L’eventualità è improbabile ma il colpo di scena sarebbe clamoroso, paragonabile per certi versi alle vittorie a sorpresa della Brexit o di Trump: se a Roma Enrico Michetti dovesse battere Roberto Gualtieri sarebbe un terremoto, e non limitato al pur molto importante scenario romano. È un candidato debole, non ha quasi mosso un dito per vincere, l’ondata antifascista porterà alle urne qualche indeciso del fronte opposto. Se dovesse spuntarla lo stesso tutte le strategie politiche e i rapporti di forza tra le coalizioni e al loro interno ne uscirebbero stravolti. L’ipoteca sulle elezioni politiche sarebbe probabilmente definitiva. Il trionfo di Giorgia Meloni incontestabile.

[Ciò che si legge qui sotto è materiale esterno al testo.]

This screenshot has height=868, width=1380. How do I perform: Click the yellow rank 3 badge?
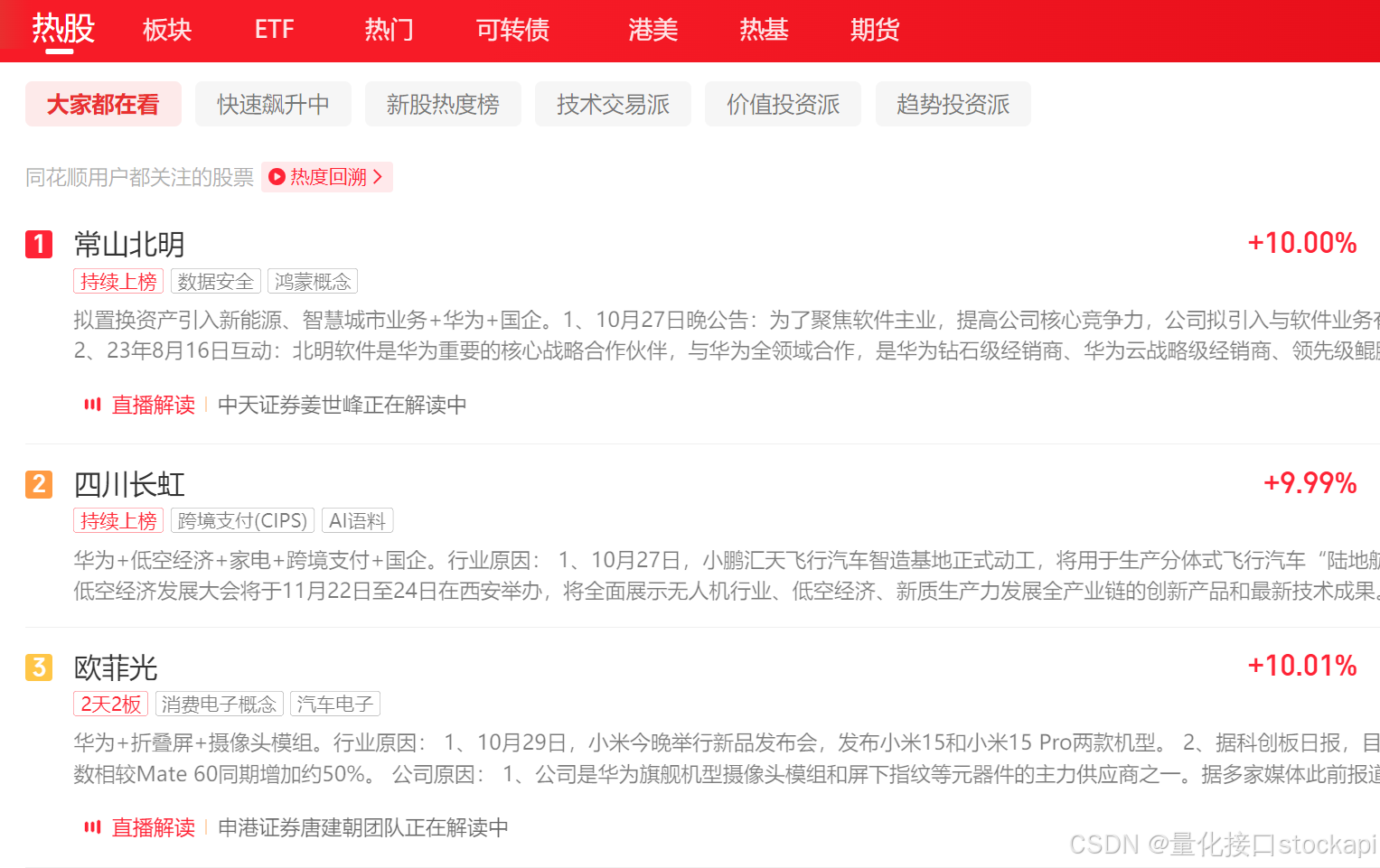39,667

IN CONTROTENDENZA rispetto alle previsioni, almeno a quelle precedenti il primo turno e già smentite, sarebbe anche la vittoria a Torino di Lo Russo, centrosinistra, contro Damilano, che sulla carta partiva con la vittoria quasi in tasca. Sarebbe uno scossone anche questo ma di portata limitata. Per il centrosinistra si tratterebbe solo di trasformare in cappotto una vittoria comunque, salvo sorprese a Roma, netta. Per il centrodestra sarebbe la conferma definitiva di stare marciando sulla strada sbagliata. La conquista del punto della vittoria cambierebbe poco, ma vedersi sfuggire di mano anche quello metterebbe la destra di fronte a un dilemma secco: cambiare moltissimo, se non tutto, o mettere a fortissimo rischio l’esito delle politiche. Sempre che la destra sia in grado di invertire la rotta domando la competizione interna, e non è affatto detto.

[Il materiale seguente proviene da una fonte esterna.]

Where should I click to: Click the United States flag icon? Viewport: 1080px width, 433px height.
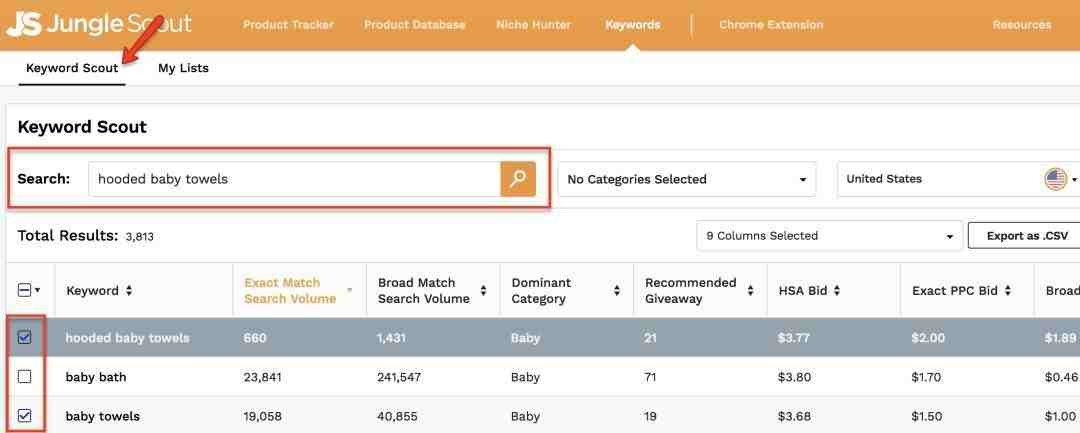(x=1055, y=179)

A incidere sul quadro politico non sarà solo la scelta dei primi cittadini. Una sconfitta di misura di Michetti a Roma permetterebbe a Meloni, che lo ha scelto e sostenuto, di reggere all’urto di Salvini. Certo, il leghista presenterebbe il conto ma dovendo a propria volta assumersi la responsabilità, personale oltre che di partito, della fallimentare scelta del candidato a Milano.

SE PERÒ L’EVENTUALE scarto fosse clamoroso, nemmeno l’increscioso precedente meneghino metterebbe sorella Giorgia al riparo dall’assalto della Lega e di Fi. La destra ha scelto di usare queste comunali più per pesarsi e verificare i rapporti al proprio interno che non per cercare di conquistare i principali comuni del Paese. È inevitabile che ogni elemento, anche apparentemente secondario, finisca per pesare in una resa dei conti dalla quale dovrà uscire l’assetto col quale la destra affronterà le prossime elezioni. E forse anche la disponibilità, soprattutto della Lega, a rivedere una legge elettorale che è ora il Pd a non voler modificare, sentendosi il vento in poppa.

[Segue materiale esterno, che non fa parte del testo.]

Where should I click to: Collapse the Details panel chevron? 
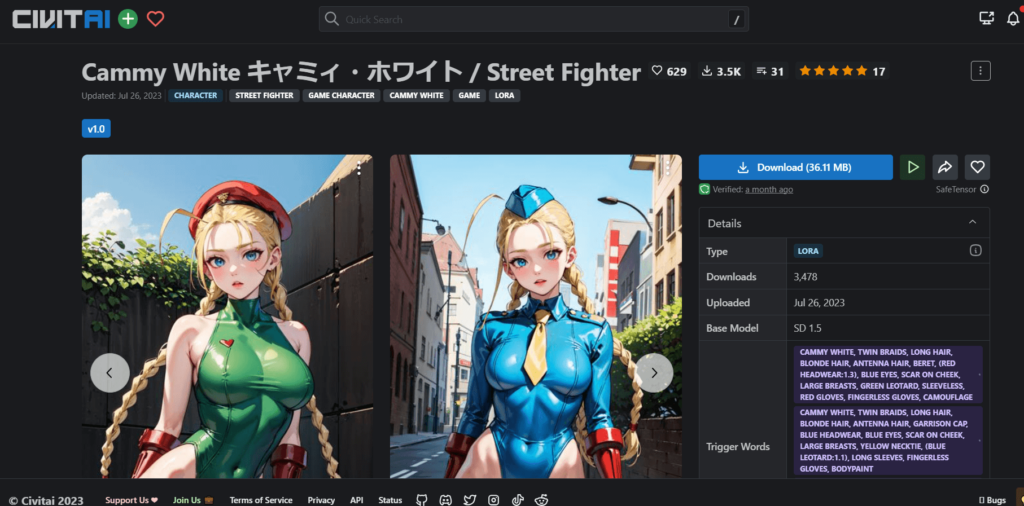pyautogui.click(x=972, y=223)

MA ANCHE LA FORZA di quel vento sarà verificata oggi nelle urne. Se gli elettori del M5S notificheranno la loro indisponibilità ad appoggiare i candidati del Pd, infatti, il progetto di alleanza Pd-M5S andrà, se non abbandonato, almeno calibrato in modo diverso da quello pensato da Letta e prima ancora da Zingaretti. Di certo il colpo per l’idea, o il miraggio, di un nuovo Ulivo sarebbe fatale.

I partiti oggi contano meno dei loro leader. Letta è a un passo da un successo meno clamoroso e decisivo di quanto la propaganda non racconti ma comunque indiscutibile, destinato a rafforzare le sue posizioni nel partito e nel quadro generale. Giorgia Meloni si avvia a uscire comunque molto rafforzata nei consensi. Ma l’ultimo scorcio di campagna elettorale ha mostrato quanto alto sia il rischio di vedersi rinserrata in un ghetto senza sbocchi: come si bilanceranno i due contraddittori elementi dipenderà in buona parte dal voto di Roma. La sconfitta di Salvini è evidente. Lo è allo stesso modo e forse ancora di più quella di Giuseppe Conte. I bagni di folla non si sono trasformati in voti, la popolarità nei sondaggi appare come arma almeno depotenziata. Ma se gli elettori sceglieranno di non seguire le sue indicazioni nella Capitale sarà la sua stessa mai davvero nata leadership a tornare in ballo.